Published Oct. 26, 2020 4:54AM ET


The FBI has failed to produce a legally required report detailing the scope of white supremacist and other domestic terrorism, despite mounting concerns that the upcoming election could spark far-right violence.

According to a key House committee chairman, that leaves the country in the dark about what the FBI concedes is America’s most urgent terrorist threat, as well as the resources the U.S. government is devoting to fight it.

In June, the bureau was supposed to release a report compiling a wealth of currently unavailable data on domestic terrorism, a category that includes white supremacist violence. The most recent National Defense Authorization Act (NDAA) requires the FBI, in accord with Department of Homeland Security and consultation with the Office of Director of National Intelligence, specify not only known acts of domestic terrorism, but “ideologies relating to domestic terrorism,” and what the FBI and its partners are doing to combat it all.

Yet the FBI is over four months late.
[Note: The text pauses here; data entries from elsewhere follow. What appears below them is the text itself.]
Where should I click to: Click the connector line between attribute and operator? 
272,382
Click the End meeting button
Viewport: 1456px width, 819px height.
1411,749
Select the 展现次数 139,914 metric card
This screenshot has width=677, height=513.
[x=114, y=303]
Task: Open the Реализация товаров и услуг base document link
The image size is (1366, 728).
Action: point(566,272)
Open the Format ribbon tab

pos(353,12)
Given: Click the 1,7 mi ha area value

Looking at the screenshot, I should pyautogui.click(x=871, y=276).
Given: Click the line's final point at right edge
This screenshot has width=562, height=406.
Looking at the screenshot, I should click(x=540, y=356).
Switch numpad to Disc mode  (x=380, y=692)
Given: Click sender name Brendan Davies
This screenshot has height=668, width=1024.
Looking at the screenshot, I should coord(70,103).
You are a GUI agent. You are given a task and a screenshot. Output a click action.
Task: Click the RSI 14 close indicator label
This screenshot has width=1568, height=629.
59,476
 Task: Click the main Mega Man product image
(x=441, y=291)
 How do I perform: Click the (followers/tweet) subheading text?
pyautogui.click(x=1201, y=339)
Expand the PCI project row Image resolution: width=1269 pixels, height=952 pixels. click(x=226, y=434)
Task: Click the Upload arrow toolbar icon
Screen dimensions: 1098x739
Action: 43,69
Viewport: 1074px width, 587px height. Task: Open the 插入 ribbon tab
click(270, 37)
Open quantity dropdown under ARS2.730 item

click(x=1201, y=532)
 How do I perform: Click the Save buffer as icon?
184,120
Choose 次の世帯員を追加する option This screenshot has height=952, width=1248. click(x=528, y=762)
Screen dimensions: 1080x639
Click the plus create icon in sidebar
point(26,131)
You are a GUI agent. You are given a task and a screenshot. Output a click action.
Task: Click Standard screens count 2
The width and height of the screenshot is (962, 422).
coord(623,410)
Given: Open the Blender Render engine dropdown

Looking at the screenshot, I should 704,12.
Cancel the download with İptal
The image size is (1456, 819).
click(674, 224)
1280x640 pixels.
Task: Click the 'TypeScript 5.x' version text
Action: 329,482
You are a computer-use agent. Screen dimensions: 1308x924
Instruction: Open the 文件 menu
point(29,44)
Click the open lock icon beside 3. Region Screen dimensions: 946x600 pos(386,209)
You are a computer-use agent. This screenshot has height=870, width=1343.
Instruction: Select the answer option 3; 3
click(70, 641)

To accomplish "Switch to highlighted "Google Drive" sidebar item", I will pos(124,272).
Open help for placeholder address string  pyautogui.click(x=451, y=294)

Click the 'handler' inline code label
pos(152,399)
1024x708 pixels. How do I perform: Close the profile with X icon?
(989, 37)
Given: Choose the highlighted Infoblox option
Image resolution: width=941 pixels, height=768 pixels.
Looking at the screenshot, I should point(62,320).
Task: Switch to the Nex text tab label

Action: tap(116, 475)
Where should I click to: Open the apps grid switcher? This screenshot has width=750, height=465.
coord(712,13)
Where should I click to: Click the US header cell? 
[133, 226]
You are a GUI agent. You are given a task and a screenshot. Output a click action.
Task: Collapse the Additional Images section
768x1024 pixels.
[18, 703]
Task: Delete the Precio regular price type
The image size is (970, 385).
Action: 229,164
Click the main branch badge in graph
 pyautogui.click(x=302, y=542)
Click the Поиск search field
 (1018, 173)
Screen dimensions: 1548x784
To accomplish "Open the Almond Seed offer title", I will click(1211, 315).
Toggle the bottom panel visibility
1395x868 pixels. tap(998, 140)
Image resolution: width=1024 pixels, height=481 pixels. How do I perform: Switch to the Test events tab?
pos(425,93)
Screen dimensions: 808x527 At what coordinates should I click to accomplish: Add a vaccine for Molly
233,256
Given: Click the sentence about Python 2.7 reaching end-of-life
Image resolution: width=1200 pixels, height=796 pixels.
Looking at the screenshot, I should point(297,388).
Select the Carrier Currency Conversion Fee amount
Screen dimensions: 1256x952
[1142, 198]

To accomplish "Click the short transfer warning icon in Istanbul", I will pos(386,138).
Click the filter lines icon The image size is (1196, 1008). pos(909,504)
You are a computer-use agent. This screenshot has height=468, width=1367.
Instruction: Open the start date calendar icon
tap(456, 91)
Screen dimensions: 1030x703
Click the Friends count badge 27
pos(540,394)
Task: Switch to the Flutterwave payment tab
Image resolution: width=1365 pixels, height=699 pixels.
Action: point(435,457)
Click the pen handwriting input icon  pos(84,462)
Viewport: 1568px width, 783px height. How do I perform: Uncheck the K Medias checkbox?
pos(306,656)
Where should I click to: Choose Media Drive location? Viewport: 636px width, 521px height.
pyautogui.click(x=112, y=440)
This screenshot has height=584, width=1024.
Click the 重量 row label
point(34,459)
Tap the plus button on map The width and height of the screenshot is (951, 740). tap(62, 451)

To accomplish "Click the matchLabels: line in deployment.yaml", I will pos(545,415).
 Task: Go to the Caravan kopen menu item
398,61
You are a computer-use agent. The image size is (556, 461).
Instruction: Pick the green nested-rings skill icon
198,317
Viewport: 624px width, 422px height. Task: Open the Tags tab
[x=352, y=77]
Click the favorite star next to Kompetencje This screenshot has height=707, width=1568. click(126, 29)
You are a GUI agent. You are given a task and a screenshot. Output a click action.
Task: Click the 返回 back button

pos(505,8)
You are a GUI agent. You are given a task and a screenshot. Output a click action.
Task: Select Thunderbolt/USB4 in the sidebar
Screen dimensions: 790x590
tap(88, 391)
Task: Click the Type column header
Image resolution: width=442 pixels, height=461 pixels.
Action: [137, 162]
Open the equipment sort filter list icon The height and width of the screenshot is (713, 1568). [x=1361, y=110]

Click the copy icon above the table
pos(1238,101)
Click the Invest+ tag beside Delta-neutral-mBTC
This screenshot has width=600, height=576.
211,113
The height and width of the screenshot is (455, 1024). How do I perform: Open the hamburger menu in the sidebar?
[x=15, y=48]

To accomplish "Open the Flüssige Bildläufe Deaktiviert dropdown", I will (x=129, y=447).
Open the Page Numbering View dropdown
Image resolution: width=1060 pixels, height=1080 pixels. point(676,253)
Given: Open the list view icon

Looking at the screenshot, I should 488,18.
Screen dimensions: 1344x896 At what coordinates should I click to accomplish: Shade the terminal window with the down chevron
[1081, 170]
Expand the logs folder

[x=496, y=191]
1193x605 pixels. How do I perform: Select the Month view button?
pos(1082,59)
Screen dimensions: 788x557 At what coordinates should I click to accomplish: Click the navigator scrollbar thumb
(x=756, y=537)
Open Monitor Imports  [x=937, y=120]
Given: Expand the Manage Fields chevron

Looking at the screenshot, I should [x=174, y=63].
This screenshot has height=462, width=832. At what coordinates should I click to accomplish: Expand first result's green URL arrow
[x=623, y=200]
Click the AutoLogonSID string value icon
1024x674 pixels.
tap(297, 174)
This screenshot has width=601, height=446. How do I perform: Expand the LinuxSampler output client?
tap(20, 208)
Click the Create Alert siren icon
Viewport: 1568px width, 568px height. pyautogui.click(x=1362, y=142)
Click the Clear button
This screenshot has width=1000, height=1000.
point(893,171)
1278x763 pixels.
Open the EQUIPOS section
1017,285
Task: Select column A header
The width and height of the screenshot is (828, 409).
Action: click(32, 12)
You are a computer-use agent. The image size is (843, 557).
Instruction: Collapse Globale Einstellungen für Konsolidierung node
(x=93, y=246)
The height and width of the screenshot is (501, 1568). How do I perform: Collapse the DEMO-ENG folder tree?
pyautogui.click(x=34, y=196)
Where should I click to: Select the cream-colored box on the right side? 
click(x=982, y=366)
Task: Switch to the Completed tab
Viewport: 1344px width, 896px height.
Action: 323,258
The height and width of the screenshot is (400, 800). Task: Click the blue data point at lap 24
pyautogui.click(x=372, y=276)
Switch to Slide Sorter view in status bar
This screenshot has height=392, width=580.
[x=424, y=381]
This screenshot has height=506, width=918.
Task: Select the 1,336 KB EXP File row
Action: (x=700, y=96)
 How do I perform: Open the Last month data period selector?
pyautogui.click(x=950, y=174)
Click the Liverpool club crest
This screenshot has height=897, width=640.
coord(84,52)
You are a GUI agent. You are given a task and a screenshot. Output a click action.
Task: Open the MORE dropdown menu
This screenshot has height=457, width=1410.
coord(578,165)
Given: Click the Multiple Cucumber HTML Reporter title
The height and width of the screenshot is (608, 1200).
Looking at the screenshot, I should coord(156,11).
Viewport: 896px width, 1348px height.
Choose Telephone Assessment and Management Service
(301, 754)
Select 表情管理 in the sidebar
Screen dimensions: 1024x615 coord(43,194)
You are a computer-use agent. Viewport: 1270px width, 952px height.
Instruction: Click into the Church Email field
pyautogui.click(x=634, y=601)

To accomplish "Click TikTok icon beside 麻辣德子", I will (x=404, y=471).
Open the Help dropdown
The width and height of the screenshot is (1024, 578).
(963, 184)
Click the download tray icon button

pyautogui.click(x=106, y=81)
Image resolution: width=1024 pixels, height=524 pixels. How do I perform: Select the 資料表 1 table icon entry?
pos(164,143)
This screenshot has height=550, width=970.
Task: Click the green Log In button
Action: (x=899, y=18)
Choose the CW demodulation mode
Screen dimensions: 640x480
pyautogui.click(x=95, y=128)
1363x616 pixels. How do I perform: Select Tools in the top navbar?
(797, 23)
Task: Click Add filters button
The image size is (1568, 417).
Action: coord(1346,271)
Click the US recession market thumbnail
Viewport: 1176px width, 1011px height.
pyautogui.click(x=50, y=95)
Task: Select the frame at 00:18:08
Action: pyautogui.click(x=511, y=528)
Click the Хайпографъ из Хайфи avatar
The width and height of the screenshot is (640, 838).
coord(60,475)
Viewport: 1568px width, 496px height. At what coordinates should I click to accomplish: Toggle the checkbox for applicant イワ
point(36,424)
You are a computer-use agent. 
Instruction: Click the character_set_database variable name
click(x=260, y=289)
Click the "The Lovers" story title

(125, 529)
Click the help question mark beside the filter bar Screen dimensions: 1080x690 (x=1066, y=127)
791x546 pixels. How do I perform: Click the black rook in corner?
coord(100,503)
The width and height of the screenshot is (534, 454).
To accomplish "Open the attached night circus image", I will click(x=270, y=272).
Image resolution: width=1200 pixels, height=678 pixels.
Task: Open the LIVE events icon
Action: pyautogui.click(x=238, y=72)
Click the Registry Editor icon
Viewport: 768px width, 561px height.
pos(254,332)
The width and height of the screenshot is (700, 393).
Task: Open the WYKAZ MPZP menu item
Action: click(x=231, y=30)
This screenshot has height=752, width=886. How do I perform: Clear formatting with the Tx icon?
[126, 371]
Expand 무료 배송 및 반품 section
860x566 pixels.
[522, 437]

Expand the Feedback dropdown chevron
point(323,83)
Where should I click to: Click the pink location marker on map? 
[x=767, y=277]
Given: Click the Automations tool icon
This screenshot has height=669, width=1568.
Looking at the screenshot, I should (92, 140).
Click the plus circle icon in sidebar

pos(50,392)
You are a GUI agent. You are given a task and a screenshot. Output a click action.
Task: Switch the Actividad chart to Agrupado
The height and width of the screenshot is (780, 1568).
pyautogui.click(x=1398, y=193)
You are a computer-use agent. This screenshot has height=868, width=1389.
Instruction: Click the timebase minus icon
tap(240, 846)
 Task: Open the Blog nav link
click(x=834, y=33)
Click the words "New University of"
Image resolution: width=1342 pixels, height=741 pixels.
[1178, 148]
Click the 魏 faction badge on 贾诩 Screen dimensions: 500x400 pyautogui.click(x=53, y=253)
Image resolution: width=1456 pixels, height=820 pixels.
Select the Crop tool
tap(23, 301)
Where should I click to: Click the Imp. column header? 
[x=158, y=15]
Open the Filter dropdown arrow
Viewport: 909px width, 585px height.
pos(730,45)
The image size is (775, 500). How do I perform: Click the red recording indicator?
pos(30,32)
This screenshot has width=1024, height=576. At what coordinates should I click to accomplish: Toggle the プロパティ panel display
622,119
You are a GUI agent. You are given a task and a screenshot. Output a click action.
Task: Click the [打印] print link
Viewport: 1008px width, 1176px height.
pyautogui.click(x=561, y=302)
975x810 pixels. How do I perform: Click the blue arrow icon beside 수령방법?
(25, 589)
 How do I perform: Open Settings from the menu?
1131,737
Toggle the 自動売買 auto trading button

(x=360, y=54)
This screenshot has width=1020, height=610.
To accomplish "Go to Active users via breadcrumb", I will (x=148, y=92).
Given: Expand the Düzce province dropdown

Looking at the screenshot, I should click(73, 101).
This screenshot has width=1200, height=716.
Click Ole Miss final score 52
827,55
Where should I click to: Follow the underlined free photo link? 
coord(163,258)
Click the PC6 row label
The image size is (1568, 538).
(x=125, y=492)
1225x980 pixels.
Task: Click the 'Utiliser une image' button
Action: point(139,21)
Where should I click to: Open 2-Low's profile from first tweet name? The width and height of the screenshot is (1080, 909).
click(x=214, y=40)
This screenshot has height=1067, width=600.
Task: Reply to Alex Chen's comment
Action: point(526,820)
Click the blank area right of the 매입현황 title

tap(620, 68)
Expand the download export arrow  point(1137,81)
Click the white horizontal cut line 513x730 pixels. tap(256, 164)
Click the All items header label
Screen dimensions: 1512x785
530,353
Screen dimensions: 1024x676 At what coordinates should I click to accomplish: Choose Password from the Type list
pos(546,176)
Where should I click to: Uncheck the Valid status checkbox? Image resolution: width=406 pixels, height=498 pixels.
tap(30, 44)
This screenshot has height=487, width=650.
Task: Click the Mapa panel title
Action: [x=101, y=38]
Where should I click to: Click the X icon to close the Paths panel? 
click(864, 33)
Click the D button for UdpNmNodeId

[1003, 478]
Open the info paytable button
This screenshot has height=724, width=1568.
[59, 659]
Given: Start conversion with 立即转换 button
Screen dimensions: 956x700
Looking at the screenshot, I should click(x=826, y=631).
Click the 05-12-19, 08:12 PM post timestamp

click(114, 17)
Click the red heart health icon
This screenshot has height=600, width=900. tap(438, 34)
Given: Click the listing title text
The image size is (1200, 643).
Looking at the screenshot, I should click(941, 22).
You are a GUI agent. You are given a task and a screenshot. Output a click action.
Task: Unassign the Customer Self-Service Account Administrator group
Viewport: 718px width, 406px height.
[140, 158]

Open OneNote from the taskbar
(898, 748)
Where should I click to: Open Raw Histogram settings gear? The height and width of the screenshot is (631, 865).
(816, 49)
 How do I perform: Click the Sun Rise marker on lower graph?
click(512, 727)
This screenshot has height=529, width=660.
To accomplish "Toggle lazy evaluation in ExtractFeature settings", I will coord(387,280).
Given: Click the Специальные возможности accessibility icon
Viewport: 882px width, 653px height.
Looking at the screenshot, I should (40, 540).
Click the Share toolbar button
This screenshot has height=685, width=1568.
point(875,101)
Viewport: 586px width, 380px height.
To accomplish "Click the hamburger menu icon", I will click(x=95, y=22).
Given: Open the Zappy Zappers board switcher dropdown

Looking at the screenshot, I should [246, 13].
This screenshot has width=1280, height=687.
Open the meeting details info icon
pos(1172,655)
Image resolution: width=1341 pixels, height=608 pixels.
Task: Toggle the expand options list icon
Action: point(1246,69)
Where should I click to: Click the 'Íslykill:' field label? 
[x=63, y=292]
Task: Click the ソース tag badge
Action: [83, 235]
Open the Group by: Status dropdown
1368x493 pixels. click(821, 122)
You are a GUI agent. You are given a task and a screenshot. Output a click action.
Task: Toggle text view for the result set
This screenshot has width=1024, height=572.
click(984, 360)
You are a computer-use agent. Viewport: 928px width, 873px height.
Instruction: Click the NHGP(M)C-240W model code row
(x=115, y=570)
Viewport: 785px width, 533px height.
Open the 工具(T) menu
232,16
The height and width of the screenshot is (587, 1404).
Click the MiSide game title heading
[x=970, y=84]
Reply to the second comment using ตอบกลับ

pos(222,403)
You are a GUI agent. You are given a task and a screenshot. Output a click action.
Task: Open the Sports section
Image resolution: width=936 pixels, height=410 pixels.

While President Trump falsely portrays left-wing property damage as terrorism, suspicion is building that the FBI, whose director Christopher Wray is on the outs with Trump, will keep the public from seeing the scope of its premier terror threat before an election that may feature violence emerging from it.

“I would hate to think that they are reacting to President Trump’s machinations about his dislike for senior leadership in the FBI,” Rep. Bennie Thompson, the Mississippi Democrat who chairs the House Homeland Security Committee, told The Daily Beast. “This report probably would not be viewed favorably by this administration. That, I think, precipitates the report not being released by Nov. 3.”

The public, Thompson continued, “needs to know who the real, documented terrorists in this country, based on the FBI’s intelligence, really are. … I think [Wray] understands that if he wades too far in the water around this subject, he might drown, or get fired, to be honest.”

The FBI did not deny that the report will not be in time for the election.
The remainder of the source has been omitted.